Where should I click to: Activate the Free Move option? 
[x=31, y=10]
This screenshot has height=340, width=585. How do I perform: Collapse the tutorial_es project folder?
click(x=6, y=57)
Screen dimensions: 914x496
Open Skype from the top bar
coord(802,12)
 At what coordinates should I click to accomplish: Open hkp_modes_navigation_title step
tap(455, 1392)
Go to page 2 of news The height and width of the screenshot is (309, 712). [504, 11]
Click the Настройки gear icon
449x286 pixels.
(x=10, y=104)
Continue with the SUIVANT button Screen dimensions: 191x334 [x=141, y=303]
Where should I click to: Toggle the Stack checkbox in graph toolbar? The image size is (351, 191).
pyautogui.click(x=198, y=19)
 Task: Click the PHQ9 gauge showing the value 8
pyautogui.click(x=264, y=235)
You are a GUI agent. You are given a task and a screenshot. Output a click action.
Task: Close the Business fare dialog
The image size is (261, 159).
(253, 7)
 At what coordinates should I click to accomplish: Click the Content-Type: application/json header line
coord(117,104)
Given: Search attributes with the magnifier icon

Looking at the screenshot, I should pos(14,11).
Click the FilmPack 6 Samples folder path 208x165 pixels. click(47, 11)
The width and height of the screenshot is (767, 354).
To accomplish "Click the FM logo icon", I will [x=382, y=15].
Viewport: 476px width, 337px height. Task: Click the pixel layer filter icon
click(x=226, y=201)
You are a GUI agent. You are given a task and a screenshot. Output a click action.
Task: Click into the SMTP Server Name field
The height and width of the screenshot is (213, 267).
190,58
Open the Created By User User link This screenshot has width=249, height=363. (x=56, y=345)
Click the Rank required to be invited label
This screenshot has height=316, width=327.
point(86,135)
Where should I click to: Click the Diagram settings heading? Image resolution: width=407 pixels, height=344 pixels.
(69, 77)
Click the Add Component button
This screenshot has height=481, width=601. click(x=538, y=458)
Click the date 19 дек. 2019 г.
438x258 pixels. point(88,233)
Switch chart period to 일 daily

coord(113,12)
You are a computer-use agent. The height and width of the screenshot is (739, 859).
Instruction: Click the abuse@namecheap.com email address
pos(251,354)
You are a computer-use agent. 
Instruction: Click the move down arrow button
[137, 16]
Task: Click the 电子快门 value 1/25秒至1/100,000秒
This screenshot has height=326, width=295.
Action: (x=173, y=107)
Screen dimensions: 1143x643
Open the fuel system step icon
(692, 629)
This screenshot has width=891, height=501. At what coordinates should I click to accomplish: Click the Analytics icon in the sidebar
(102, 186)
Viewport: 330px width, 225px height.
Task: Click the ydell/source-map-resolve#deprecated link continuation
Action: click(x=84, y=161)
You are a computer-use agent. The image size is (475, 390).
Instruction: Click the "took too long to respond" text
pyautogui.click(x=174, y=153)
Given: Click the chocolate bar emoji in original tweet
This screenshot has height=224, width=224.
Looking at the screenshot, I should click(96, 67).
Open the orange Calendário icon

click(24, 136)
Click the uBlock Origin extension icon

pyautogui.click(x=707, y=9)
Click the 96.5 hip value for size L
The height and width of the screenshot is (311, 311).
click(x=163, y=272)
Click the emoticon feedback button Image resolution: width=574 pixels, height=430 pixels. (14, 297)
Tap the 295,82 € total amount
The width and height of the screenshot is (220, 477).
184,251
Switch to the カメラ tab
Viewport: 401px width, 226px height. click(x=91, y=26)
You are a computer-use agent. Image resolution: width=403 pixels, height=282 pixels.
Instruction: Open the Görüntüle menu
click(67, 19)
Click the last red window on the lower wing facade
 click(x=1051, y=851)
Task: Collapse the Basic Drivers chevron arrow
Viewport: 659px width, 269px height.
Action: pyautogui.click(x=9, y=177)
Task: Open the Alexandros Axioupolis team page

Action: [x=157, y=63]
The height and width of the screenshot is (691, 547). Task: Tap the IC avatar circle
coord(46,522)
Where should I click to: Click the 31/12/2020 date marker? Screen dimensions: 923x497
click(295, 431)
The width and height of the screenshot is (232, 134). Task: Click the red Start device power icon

--

**WORK TASK**.
Find each line in the material above that carries the string "computer", and copy it.

**SOLVED PROBLEM**.
You are a computer-use agent. The height and width of the screenshot is (739, 859).
You are a computer-use agent. 
You are a computer-use agent. The image size is (475, 390).
You are a computer-use agent. Image resolution: width=403 pixels, height=282 pixels.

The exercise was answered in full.